**Activity:** Write out exactly the lines below that run from the line containing "Cookie preferences (16, 2559)" through the last line of the records.

**The data:**
╔══

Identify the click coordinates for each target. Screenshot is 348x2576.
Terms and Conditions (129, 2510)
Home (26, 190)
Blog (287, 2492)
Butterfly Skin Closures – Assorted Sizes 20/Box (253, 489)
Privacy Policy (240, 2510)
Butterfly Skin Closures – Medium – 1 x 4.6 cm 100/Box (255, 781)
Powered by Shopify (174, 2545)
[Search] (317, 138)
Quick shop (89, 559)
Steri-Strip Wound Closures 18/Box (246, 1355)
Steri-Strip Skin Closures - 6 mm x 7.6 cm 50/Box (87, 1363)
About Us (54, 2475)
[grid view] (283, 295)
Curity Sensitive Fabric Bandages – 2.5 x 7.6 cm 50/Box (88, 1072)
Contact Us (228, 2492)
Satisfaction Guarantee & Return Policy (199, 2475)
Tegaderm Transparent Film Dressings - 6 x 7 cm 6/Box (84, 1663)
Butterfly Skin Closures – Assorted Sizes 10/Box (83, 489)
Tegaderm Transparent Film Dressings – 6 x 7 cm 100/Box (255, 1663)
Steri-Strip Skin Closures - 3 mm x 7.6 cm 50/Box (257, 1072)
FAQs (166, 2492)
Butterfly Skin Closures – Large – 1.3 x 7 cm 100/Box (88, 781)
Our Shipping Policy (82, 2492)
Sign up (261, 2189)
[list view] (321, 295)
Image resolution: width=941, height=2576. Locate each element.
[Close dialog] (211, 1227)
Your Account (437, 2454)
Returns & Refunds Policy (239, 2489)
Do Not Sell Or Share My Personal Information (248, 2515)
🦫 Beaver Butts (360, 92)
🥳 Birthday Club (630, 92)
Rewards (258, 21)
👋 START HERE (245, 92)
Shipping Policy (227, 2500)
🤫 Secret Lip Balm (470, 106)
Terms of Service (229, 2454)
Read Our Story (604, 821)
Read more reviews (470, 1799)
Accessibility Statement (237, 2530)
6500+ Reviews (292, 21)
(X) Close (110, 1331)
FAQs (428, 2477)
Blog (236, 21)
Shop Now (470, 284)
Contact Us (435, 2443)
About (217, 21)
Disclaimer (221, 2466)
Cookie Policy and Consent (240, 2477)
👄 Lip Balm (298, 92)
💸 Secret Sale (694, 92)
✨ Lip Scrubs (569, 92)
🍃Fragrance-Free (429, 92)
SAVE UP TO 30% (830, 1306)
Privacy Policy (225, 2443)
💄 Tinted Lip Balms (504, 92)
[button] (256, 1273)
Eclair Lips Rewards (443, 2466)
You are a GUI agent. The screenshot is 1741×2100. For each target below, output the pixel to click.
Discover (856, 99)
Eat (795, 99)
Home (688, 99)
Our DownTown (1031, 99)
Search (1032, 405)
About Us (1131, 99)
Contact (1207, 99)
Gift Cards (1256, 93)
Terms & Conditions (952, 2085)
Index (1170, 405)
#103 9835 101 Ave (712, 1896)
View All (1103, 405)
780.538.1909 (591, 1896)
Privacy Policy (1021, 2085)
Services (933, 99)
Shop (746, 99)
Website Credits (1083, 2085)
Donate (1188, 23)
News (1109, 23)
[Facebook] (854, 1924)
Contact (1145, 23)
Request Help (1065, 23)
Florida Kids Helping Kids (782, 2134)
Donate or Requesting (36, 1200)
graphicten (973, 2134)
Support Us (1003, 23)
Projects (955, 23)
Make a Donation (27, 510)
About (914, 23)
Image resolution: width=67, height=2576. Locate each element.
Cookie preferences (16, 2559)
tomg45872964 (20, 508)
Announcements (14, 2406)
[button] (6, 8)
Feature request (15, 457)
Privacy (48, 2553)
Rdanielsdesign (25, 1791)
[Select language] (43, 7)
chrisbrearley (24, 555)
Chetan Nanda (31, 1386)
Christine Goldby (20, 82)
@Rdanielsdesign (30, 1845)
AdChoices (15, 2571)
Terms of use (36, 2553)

╚══

**Output of the task:**
Cookie preferences (16, 2559)
tomg45872964 (20, 508)
Announcements (14, 2406)
[button] (6, 8)
Feature request (15, 457)
Privacy (48, 2553)
Rdanielsdesign (25, 1791)
[Select language] (43, 7)
chrisbrearley (24, 555)
Chetan Nanda (31, 1386)
Christine Goldby (20, 82)
@Rdanielsdesign (30, 1845)
AdChoices (15, 2571)
Terms of use (36, 2553)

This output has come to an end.